* _TASKS TO COMPLETE_
1 – Edit the essay on Moses from "Moses Wannabes" to "healthy or balanced....", replacing "amusement park" with "theme park".
2 – Reproduce the records verbatim, from the line with "Community [356, 101]" to the line with "center [871, 1169].".

* _TEXT SECTION_
[BEGIN]

Tuesday, October 21, 2003


Moses Wannabes
How did Moses get to be the Big Show among evangelicals?
by Michael Spencer

I like Moses. I didn't get up this morning and decide that I didn't like Moses. I don't have a Moses complex. I am not Mosesaphobic.

But something is awry and amiss out there in that vast amusement park known as evangelicalism. I haven't seen Moses bobblehead dolls yet.....well, maybe I have, but that's beside the point. Moses- not Jesus- has become a major focus of contemporary Christians. And not in a way that is Biblically healthy or balanced....

...The New Testament does not use the burning bush incident, or any teachings derived from it, as particularly important in the Christian life. Blackaby's discovery of the realities of EG in the Old Testament is much like Bruce Wilkinson's discovery that the key to "enlarging your territory" lay in the obscure prayer of Jabez. Evangelical Christians are surely aware that Jesus taught extensively on how we "know" God, and he does not use the burning bush episode as his focus. In the Gospels, it is in believing, abiding in Christ, obeying Christ and trusting Christ that we come to know God. God has revealed himself in Jesus in a way far clearer than in any Old Covenant example of experience. ...

[END]

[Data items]
[BEGIN]

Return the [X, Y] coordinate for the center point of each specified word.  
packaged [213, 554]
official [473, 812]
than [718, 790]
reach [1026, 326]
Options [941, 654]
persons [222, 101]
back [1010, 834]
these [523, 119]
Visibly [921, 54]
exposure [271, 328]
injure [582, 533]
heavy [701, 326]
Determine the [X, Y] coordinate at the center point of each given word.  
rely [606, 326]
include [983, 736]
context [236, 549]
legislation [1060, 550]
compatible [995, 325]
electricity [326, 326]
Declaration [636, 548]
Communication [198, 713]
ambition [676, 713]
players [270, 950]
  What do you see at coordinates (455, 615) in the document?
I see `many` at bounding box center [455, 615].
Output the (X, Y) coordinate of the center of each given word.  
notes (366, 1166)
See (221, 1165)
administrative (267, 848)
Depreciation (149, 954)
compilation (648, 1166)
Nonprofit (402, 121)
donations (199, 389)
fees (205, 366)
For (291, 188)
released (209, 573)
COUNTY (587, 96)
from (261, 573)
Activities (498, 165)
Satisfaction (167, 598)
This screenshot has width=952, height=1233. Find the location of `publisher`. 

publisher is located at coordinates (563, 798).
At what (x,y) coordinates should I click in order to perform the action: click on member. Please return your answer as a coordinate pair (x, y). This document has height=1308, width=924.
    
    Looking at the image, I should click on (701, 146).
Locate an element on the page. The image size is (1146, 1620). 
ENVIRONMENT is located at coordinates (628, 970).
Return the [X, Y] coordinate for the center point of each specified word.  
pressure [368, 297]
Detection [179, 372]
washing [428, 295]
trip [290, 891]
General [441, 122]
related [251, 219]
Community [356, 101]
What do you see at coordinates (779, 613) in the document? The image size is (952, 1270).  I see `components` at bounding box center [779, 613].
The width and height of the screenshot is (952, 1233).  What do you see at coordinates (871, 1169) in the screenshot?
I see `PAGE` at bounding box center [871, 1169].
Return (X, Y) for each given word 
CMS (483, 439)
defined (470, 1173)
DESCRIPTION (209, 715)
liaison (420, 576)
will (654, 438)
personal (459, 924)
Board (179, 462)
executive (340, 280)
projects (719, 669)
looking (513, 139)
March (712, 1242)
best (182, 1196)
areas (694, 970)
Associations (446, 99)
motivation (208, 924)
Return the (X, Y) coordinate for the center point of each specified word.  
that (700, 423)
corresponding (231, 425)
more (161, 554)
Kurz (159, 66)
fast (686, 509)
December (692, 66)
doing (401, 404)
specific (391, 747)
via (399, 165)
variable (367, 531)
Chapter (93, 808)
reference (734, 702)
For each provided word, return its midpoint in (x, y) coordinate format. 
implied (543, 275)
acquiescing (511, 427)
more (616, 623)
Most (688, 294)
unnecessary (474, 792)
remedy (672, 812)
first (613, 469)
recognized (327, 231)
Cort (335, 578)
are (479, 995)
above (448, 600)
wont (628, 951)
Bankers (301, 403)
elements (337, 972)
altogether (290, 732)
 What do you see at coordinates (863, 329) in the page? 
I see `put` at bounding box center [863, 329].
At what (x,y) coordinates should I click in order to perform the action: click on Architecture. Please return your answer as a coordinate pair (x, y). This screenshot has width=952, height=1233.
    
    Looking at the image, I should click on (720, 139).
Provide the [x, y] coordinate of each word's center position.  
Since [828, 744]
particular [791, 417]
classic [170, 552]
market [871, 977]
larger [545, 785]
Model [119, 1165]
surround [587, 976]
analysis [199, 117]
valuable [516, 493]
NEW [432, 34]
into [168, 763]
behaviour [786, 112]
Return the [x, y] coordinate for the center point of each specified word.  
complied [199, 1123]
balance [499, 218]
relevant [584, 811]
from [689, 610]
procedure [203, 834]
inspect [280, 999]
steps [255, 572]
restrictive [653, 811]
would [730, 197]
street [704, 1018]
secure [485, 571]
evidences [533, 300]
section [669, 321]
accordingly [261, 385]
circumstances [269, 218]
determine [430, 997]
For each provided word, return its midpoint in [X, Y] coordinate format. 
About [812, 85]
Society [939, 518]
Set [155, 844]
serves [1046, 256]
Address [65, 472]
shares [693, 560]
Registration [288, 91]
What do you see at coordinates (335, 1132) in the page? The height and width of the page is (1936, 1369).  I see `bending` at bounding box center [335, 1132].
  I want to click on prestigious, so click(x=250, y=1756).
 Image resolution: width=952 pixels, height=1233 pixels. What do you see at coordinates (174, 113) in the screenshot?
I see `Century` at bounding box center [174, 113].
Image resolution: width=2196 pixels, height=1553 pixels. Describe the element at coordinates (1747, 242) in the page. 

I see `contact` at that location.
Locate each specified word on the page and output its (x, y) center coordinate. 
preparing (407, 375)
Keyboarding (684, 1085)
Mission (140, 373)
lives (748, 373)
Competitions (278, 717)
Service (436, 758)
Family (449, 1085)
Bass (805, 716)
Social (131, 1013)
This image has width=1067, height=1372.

[END]

* _RESPONSES TO THE EXERCISE_
1 –
Moses Wannabes
How did Moses get to be the Big Show among evangelicals?
by Michael Spencer

I like Moses. I didn't get up this morning and decide that I didn't like Moses. I don't have a Moses complex. I am not Mosesaphobic.

But something is awry and amiss out there in that vast theme park known as evangelicalism. I haven't seen Moses bobblehead dolls yet.....well, maybe I have, but that's beside the point. Moses- not Jesus- has become a major focus of contemporary Christians. And not in a way that is Biblically healthy or balanced....

2 –
Community [356, 101]
What do you see at coordinates (779, 613) in the document? The image size is (952, 1270).  I see `components` at bounding box center [779, 613].
The width and height of the screenshot is (952, 1233).  What do you see at coordinates (871, 1169) in the screenshot?
I see `PAGE` at bounding box center [871, 1169].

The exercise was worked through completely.